REQUIRED ACTION -
Wherever "computer" shows up in the records below, copy the whole line.

═══

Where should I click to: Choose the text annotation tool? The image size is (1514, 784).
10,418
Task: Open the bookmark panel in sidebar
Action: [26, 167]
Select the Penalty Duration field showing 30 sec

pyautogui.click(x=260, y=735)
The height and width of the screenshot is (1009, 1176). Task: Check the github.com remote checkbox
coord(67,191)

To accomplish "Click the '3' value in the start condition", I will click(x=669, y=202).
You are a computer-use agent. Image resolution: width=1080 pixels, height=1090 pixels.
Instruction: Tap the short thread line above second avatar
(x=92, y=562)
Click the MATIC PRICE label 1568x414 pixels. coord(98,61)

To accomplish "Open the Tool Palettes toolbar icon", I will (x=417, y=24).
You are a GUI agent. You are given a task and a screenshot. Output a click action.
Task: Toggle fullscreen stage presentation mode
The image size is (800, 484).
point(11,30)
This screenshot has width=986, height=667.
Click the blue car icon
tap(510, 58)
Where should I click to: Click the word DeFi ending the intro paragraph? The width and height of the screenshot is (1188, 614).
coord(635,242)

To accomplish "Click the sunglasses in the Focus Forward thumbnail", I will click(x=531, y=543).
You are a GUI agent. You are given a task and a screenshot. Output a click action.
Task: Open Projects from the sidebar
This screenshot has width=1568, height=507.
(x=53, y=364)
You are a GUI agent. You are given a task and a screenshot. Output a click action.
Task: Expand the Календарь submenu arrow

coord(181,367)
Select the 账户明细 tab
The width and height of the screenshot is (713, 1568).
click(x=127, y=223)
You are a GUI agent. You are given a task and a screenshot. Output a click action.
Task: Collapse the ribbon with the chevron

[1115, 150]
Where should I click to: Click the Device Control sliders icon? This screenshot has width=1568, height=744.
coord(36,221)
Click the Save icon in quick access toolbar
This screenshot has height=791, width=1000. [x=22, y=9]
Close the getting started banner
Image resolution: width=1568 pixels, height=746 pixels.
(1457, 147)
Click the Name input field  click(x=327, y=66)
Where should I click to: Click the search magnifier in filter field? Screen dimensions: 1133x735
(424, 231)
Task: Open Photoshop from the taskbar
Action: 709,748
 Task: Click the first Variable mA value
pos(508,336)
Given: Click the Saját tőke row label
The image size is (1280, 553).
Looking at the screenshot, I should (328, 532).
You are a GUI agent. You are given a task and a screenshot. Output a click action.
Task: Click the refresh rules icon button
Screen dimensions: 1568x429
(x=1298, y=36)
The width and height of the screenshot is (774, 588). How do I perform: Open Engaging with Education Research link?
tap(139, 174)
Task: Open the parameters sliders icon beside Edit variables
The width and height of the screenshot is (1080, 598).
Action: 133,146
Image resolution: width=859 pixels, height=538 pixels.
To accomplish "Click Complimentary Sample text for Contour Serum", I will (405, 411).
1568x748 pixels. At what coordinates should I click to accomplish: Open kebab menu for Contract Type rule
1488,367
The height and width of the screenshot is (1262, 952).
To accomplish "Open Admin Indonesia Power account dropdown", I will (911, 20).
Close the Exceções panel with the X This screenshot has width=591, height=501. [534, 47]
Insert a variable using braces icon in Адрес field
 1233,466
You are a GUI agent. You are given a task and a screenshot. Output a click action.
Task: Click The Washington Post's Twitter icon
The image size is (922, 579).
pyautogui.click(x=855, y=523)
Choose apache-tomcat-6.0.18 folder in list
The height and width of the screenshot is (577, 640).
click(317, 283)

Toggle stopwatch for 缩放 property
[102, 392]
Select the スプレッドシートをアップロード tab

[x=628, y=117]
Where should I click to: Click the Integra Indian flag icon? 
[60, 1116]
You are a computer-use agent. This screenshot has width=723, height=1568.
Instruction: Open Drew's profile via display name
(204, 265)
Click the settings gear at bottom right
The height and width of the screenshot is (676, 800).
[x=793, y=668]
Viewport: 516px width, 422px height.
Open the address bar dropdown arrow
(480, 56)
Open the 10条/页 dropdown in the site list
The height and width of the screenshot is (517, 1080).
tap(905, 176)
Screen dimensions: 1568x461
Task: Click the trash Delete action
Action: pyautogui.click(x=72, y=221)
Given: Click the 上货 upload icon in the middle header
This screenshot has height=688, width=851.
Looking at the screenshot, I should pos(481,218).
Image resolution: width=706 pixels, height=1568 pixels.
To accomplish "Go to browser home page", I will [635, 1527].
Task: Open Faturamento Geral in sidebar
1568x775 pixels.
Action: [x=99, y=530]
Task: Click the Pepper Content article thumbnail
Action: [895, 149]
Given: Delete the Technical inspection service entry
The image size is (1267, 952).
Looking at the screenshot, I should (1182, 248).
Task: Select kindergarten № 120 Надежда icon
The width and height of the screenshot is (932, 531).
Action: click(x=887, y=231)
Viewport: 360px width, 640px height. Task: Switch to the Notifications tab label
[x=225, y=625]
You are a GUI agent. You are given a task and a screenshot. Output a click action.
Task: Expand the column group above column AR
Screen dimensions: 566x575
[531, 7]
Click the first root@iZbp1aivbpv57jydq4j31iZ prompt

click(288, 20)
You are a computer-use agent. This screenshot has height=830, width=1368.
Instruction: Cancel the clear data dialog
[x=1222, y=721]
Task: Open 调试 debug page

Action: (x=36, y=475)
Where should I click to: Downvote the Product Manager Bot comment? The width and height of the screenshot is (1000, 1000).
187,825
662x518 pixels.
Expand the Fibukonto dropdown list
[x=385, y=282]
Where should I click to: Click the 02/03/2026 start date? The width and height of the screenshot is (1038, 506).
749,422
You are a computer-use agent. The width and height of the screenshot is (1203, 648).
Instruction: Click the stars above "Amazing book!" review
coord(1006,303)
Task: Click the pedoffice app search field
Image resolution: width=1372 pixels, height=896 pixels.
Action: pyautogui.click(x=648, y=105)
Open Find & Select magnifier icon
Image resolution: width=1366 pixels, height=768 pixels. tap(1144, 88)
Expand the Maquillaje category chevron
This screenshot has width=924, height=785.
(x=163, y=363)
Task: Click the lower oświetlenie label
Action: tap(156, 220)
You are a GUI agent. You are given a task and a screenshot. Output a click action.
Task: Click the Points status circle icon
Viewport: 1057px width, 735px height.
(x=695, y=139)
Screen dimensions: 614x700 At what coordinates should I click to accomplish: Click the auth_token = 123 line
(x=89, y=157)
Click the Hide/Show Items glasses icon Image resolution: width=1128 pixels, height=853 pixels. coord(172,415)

═══

EXERCISE RESPONSE -
You are a computer-use agent. Image resolution: width=1080 pixels, height=1090 pixels.
You are a computer-use agent. This screenshot has width=723, height=1568.
You are a computer-use agent. This screenshot has height=830, width=1368.
You are a computer-use agent. The width and height of the screenshot is (1203, 648).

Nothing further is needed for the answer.